Does this sound like a supporter of Bush and U.S. government policies? Come on…McMurtry. If you want to reply to a piece, at least reply to something that has been written, not to a position you concoct.
McMurtry rightly recounts the many policy gains of pursuing the so-called war on terrorism and derides me for not having done so. This too is disingenuous unless McMurtry doesn’t know my writings on the topic–which is not real credible, I think, given ZNet’s visibility. In a short piece, I didn’t address these matters at length. What does this demonstrate? McMurtry’s underlying assumption is that if some event occurs and elites benefit from it, then that is evidence that those elites caused it. This is the case, sometimes; but there are other times when it is utter nonsense, of course.
In fact, elites seek to benefit from just about everything that happens, and very often succeed. They try to benefit from policies they undertake, of course. They also try to benefit from natural disasters, the horrible acts of terrorists, the miscalculations of righteous movements, even the successful campaigns of such movements–to the extent they can. Not everything is planned by rulers though rulers try to exploit everything, of course. Yes, 9-11 was a gift to Bush and U.S. corporate interests in many respects, given how they could and did exploit it. This doesn’t demonstrate that they addressed the package to themselves.
I (and ZNet, which I work at) have been making clear the policy implications and motives of U.S. elites from 9-11 on, without respite. So, yes, I can understand that the war on terrorism is really not a war but a massacre, and is not on terrorism but is terrorist, and is not to reduce terrorism but to induce public fear and nationalism that can be exploited internationally and domestically, and, even realizing all this, nonetheless think that asking what Bush knew when is completely beside the main point and main agenda of the left, and that it will even distract, in the end, from addressing serious phenomena.
Does McMurtry think that if Bush knew nothing before 9-11 about 9-11, literally nothing, that that would change anything consequential regarding how we understand the broader “war on terrorism”? The motives for exploiting 9-11 would remain as venal and self serving…rooted in the structures of U.S. government and corporate rule, of course.
McMurtry says:
Although the gains of 9-11 are greater for the axes of U.S. corporate and executive power than was won by the Reichstag Fire for the Nazis, Albert and others astonishingly decouple the issue of foreknowledge of 9-11 from the interests it served and the terrible violations of innocent peoples’ lives it has justified. Instead, he inverts these very consequences into the reason to stop the questions! The effects of bombing Afghanistan, Bush’s “globalization policies”, and his “repressive civil legislation” are disconnected from their enabling antecedent of 9-11, and then turned against investigating those who alone benefited from its occurrence.
Here the hallmark of any rule by ignorance and fear – the delinkage of effects from causes – is internalized by “the left” itself. Its public voices too demand, as Albert, Solomon and others do, that “the left” ignore the decision sequence preceding the linchpin event itself!

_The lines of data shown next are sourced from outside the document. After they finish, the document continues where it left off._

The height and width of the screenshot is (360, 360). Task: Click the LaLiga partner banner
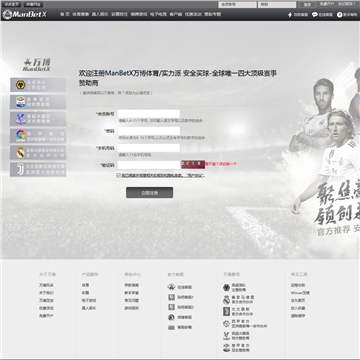(38, 136)
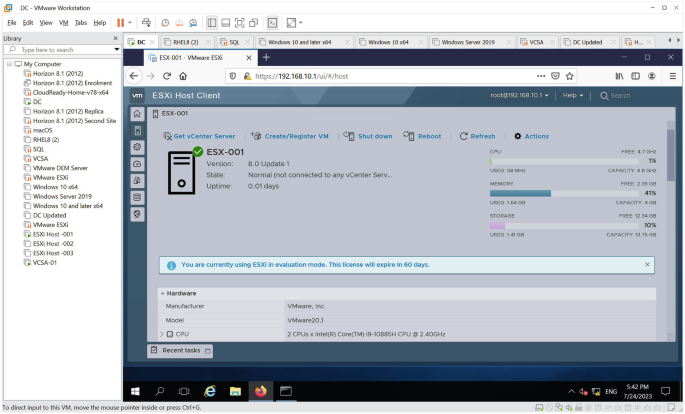Click the Firefox home icon

click(183, 76)
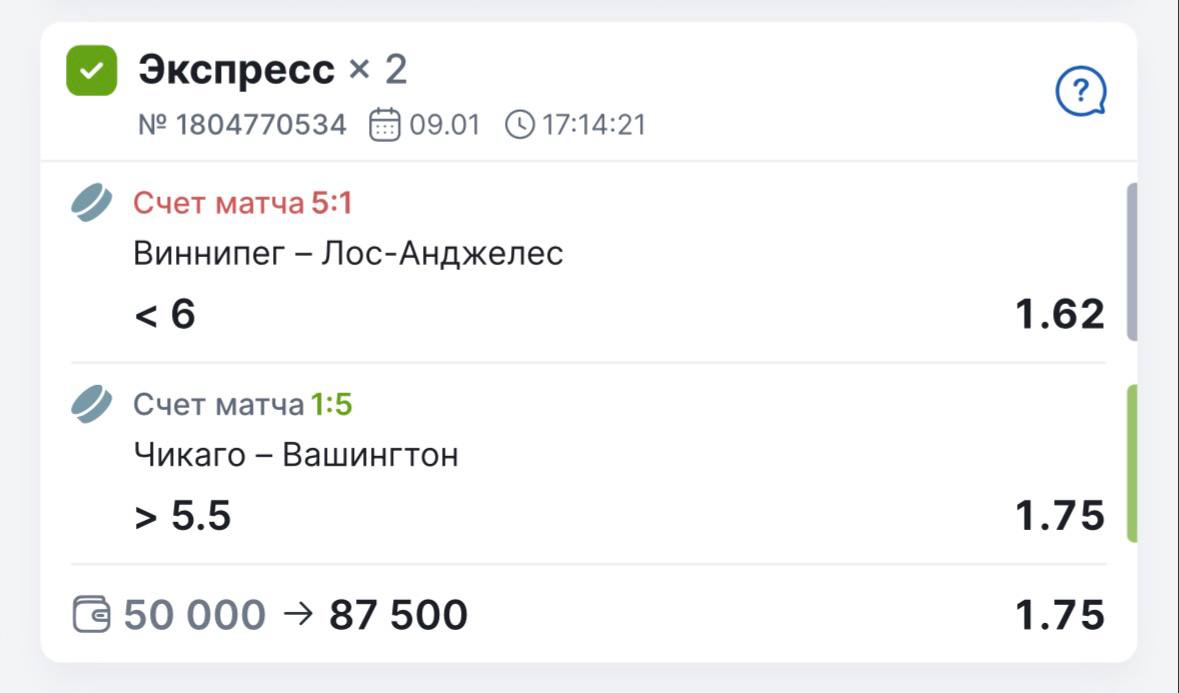Click the clock icon beside 17:14:21
The height and width of the screenshot is (693, 1179).
(520, 126)
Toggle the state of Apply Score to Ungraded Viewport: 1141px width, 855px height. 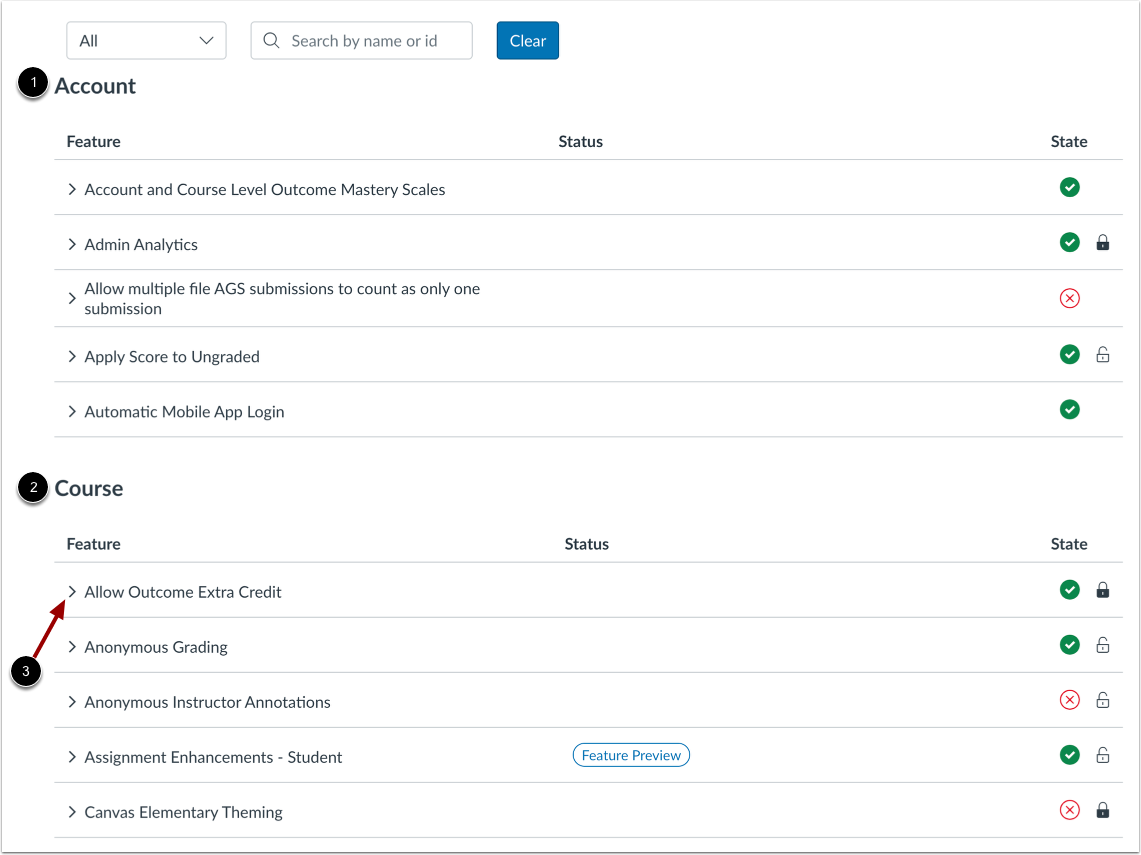coord(1069,354)
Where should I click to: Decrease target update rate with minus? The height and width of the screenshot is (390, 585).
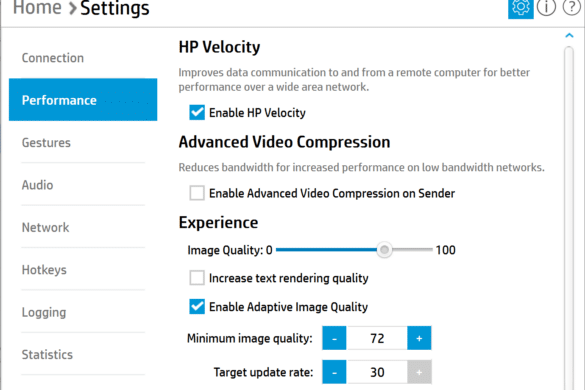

History will tell us whether the U.S. is on a road toward full-tilt fascism or merely traveling on the same old business as usual path of international dominance and violence. That aside — I don’t decouple the events that have occurred from their causes. I root them precisely in their true causes. On the one hand, the singular event on 9-11 was a proximate cause, or perhaps better termed, the proximate excuse. On the other hand, far more importantly, the on-going dictates of the defining institutions of our society, provided the contextual and long-term causes, of course, and should be the main focus for our attention. The U.S. wished to delegitimate international law, maintain credibility as an international thug, and pursue a global war on terrorism for purposes of justifying all manner of domestic and international policy making–just as Bush senior and Reagan sought to do, years before.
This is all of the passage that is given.